* [WHAT TO DO]
A: In the passage about the 24-Hour Theatre Project, why does the writer joke that Marco Ramirez made the other playwrights feel inadequate? Answer in one to three sentences.
B: Can you translate this sentence from the passage about the 24-Hour Theatre Project into Spanish: "One uses the title he originally chose, Twenty-Six, and stars Deborah L. Sherman and David Perez-Ribada (as her brother, who happens to be a giant)."?

* [PASSAGE]
—————

Every one of the six playwrights involved in tonight's 24-Hour Theatre Project did his or her thing overnight, arriving at GableStage at 7:30 a.m. (the horror!) or so with finished scripts for a 10-to-20-minute play.

Marco Ramirez, who's an award-winning short play writer (he got the Heideman Award during the big-deal Humana Festival last spring, a buzz-inducing thing in the world of play writing), actually wrote two plays by this morning. (Way to make the other playwrights feel inadequate, Marco.)  One uses the title he originally chose, Twenty-Six, and stars Deborah L. Sherman and David Perez-Ribada (as her brother, who happens to be a giant).  The other, Strike, stars GableStage artistic director Joseph Adler and actor Scott Genn as a pair of Storm Troopers from Star Wars.  Everybody says that Adler, who donated his theater space for this creatively-driven fund raiser (benefiting Mad Cat, Promethean, Ground Up & Rising and The Naked Stage, which is producing the whole shebang) is very funny. We shall see.

Plays_gang For people who are compressing the entire theater process into just over a day, the actors, directors and bleary-eyed playwrights (most pictured at left, in a photo taken by the Herald's Marice Cohn Band, well before the madness ensued) remained a jovial lot throughout Monday morning.  (Note: The extremely adorable Lara Amadeo, being held by her dad Antonio [the energetic, excited, exhausted Naked Stage artistic director], is not in tonight's show.)

—————

* [GIVEN RECORDS]
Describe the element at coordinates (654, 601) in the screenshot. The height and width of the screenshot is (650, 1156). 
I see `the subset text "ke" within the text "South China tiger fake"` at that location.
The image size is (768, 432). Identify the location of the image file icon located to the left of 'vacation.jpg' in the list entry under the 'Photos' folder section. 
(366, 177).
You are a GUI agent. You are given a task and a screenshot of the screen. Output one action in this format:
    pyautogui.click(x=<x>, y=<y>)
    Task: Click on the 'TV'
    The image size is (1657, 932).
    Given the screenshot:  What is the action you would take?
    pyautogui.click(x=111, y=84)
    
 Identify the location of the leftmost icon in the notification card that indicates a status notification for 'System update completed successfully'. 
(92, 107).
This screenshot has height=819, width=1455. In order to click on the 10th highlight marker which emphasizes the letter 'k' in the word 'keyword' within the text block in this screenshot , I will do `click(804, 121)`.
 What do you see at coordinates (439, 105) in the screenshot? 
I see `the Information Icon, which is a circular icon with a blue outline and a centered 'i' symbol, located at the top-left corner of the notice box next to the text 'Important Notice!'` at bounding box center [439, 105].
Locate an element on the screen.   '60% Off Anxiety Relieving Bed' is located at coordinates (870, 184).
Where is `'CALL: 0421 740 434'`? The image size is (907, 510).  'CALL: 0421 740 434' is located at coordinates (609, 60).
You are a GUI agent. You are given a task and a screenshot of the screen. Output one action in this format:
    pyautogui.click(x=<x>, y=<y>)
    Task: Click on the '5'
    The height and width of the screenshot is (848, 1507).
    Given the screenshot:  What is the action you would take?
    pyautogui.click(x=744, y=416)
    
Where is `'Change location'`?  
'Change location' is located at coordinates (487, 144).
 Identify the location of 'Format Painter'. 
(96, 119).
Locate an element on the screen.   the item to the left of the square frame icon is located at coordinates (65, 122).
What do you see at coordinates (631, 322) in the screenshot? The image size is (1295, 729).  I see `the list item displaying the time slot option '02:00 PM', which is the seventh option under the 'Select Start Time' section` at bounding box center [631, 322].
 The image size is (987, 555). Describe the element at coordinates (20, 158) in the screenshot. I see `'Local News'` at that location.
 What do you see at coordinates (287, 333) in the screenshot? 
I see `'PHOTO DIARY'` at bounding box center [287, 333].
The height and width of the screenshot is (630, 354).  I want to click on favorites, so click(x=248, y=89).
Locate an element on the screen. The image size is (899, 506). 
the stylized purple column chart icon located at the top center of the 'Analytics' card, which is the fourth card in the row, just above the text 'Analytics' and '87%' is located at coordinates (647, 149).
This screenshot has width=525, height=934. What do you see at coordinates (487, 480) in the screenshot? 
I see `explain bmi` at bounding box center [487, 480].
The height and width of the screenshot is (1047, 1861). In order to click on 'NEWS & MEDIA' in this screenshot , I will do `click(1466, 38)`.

—————

* [ANSWERS BY TASK]
A: Ramirez wrote two plays by the morning. Each playwright only had to arrive with a finished script for one 10-to-20-minute play.

B: Una usa el título que él eligió originalmente, Twenty-Six, y está protagonizada por Deborah L. Sherman y David Perez-Ribada (como el hermano de ella, que resulta ser un gigante).